6 – The Relocation of Russia
Hitler launched his invasion of the Soviet Union on June 22, 1941. In doing so, he contravened the non-aggression Molotov-Ribbentrop Pact signed nearly two years previously, and broke the first rule in the Handbook of Warfare: Never March on Moscow. Stalin had repeatedly received information about Führer’s intentions but had officially chosen to ignore them, believing the Axis wouldn’t commit forces to Russia until they’d first defeated Britain. Unofficially, however, Stalin had already set in motion plans to keep the Soviets’ in the war long into the foreseeable future.
He would do this by relocating Soviet factories to the east behind the Ural Mountains; for—given that manpower was never a problem for the Russians—it was believed that as long as they protected production, the Soviet war machine could continue to run. Plans got underway on June 21. Stalin established an evacuation committee that would oversee the relocation—and establishment— of Soviet industry to the east (complete with hundreds of thousands of workers). And what they achieved was remarkable: railways cars shepherding men west to the front would, upon arrival, be loaded with industrial machinery and sent back east. By the end of 1941, GOSPLAN (the Soviet State Planning Committee) had overseen the transfer of 1,523 factories—most to the Urals, but others to Western Siberia, Central Asia and Kazakhstan.

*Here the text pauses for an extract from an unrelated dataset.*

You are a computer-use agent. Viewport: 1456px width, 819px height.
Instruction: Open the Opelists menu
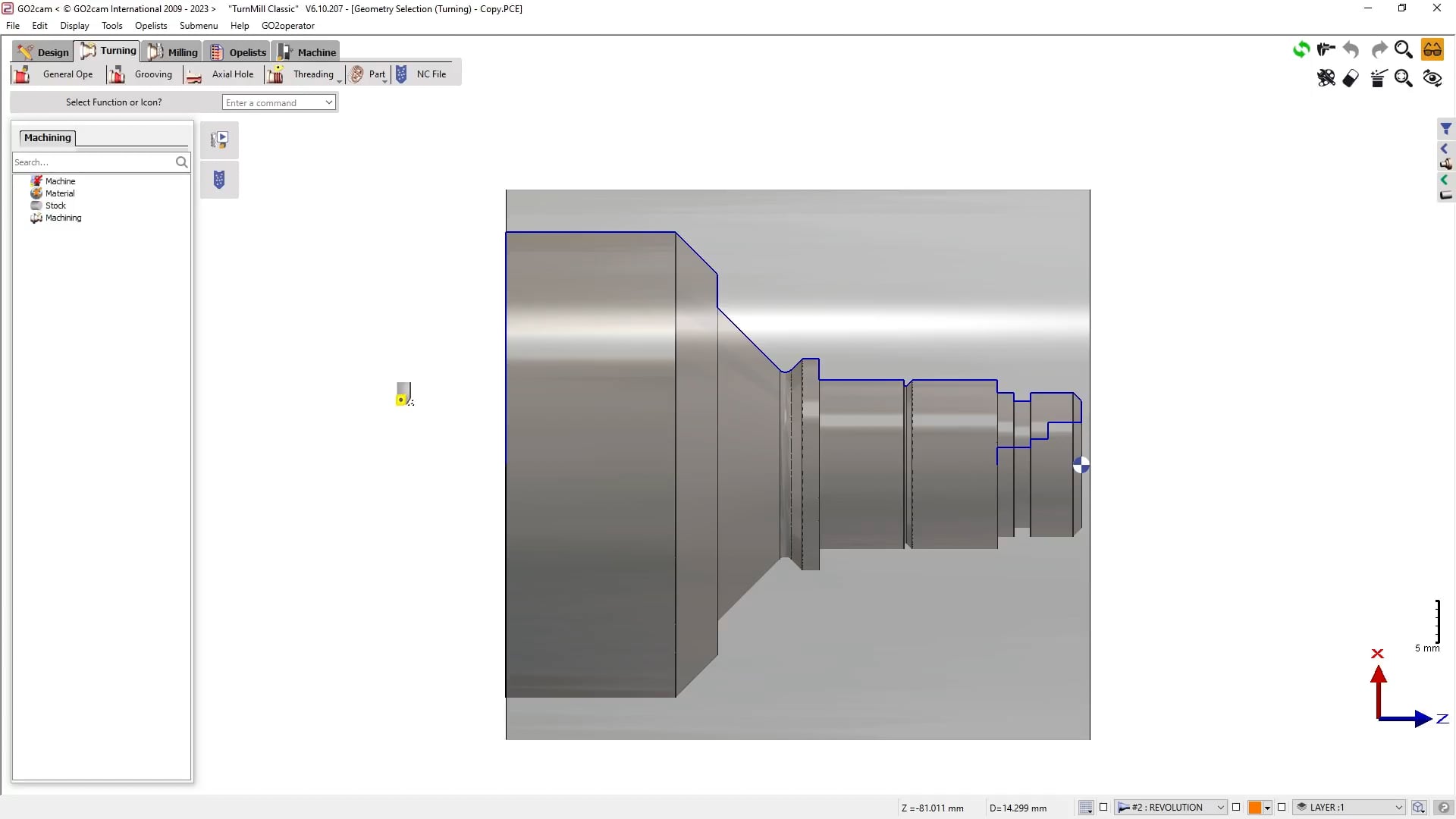150,25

Fortunately for the Soviets, there was already contingency in place, albeit unplanned. A core economic principle of the Soviet regime was that development should be encouraged away from the heartlands of Moscow and St. Petersburg. One of the chosen areas was the Urals. And so it was that it was already equipped with factory shell buildings, sophisticated railway networks and a powerful electricity grid. The only thing they hadn’t yet built was housing for the workers. But this was resolved in time. And just as well: for despite the enormous number of munitions and other factories captured by the advancing German army, it was only because of this massive undertaking that the Soviets could remain contenders in the war.
Of course, there were human retreats as well as industrial relocations during the campaigns on the Eastern Front. And in further efforts to limit the amount of supplies the Germans could get their hands on, the Soviets adopted a scorched earth policy. They cut communication lines, collapsed mineshafts and destroyed the area’s rail and road infrastructure. But as the fortunes of war shifted, the Germans adopted the same strategy, using it to much more brutal effect. During their retreats, they would burn farms, steal harvests and raze settlements—most famously that of Novgorod in 1944. Their rationale was psychological as well as pragmatic; as well as denying the Soviets resources they would also be committing them to help affected communities and damaging morale. Judging by the severity with which the Soviets ransacked Berlin, they had been right.